Given passage:
········

This is possible only with CGI running under a mod_perl enabled server, since in this model the child process does not quit when the request has been served.
It's almost as straightforward as is it sounds; there are just a few things to know about and we will cover them in this section.
[ TOC ]
The DBI module can make use of the Apache::DBI
module. When it loads, the DBI module tests if the environment variable
$ENV{MOD_PERL}
is set, and if the Apache::DBI
module has already been loaded. If so, the DBI module will forward every
connect()
request to the Apache::DBI
module. Apache::DBI
uses the ping()
method to look for a database handle from a
previous connect()
request, and tests if this handle is still
valid. If these two conditions are fulfilled it just returns the database
handle.
If there is no appropriate database handle or if the ping()
method fails, Apache::DBI
establishes a new connection and stores the handle for later re-use. When
the script is run again by a child that is still connected, Apache::DBI
just checks the cache of open connections by matching the host, username and password
parameters against it. A matching connection is returned if available or a
new one is initiated and then returned.
There is no need to delete the disconnect()
statements from
your code. They won't do anything because the Apache::DBI
module overloads the disconnect()
method with an empty one.
When should this module be used and when shouldn't it be used?

········

Recorded information:
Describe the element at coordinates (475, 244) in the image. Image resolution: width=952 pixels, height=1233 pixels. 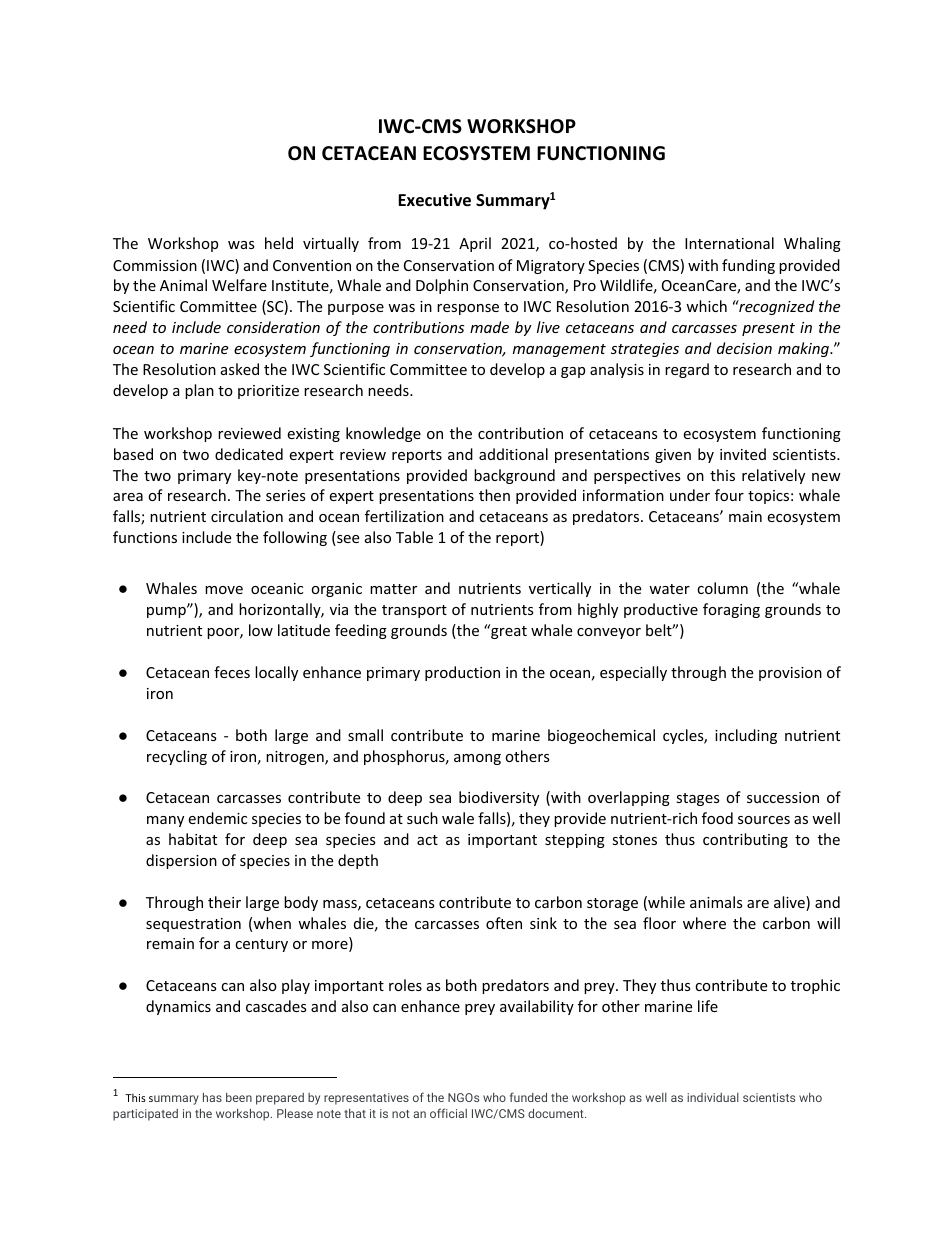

········

Written exercise 1: From the Apache::DBI passage, return the part that begins at the words containing "This is possible" and stops after "has been served.".
Written exercise 2: Restate the paragraph of the Apache::DBI passage that starts "If there is no appropriate database handle" in fewer words, keeping its main facts.
Written exercise 3: Extend the Apache::DBI passage, picking up right after its final sentence.

Final result 1:
This is possible only with CGI running under a mod_perl enabled server, since in this model the child process does not quit when the request has been served.

Final result 2: If no suitable handle exists or ping() fails, Apache::DBI opens a new connection and stores the handle for reuse. When a child that is still connected runs the script again, Apache::DBI checks its cache of open connections by host, username and password. It returns a matching connection if one is available. Otherwise it starts a new one and returns that.

Final result 3:
You will want to use this module if you are opening several database
connections to the server. Apache::DBI
will make them persistent per child, so if you have ten children and each
opens two different connections (with different connect()
arguments) you will have in total twenty opened and persistent connections.
After the initial connect()
you will save the connection time
for every connect()
request from your DBI
module. This can be a huge benefit for a server with a high volume of
database traffic.
You must not use this module if you are opening a special connection for each of your users. Each connection will stay persistent and in a short time the number of connections will be so big that your machine will scream in agony and die.
If you want to use Apache::DBI
but you have both situations on one machine, at the time of writing the
only solution is to run two Apache/mod_perl servers, one which uses Apache::DBI
and one which does not.
[ TOC ]
After installing this module, the configuration is simple - add the
following directive to httpd.conf
PerlModule Apache::DBI |
Note that it is important to load this module before any other
Apache*DBI
module and before the DBI
module itself!
You can skip preloading DBI
, since Apache::DBI
does that. But there is no harm in leaving it in, as long as it is loaded
after
Apache::DBI
.
[ TOC ]
If you want to make sure that a connection will already be opened when your
script is first executed after a server restart, then you should use the connect_on_init()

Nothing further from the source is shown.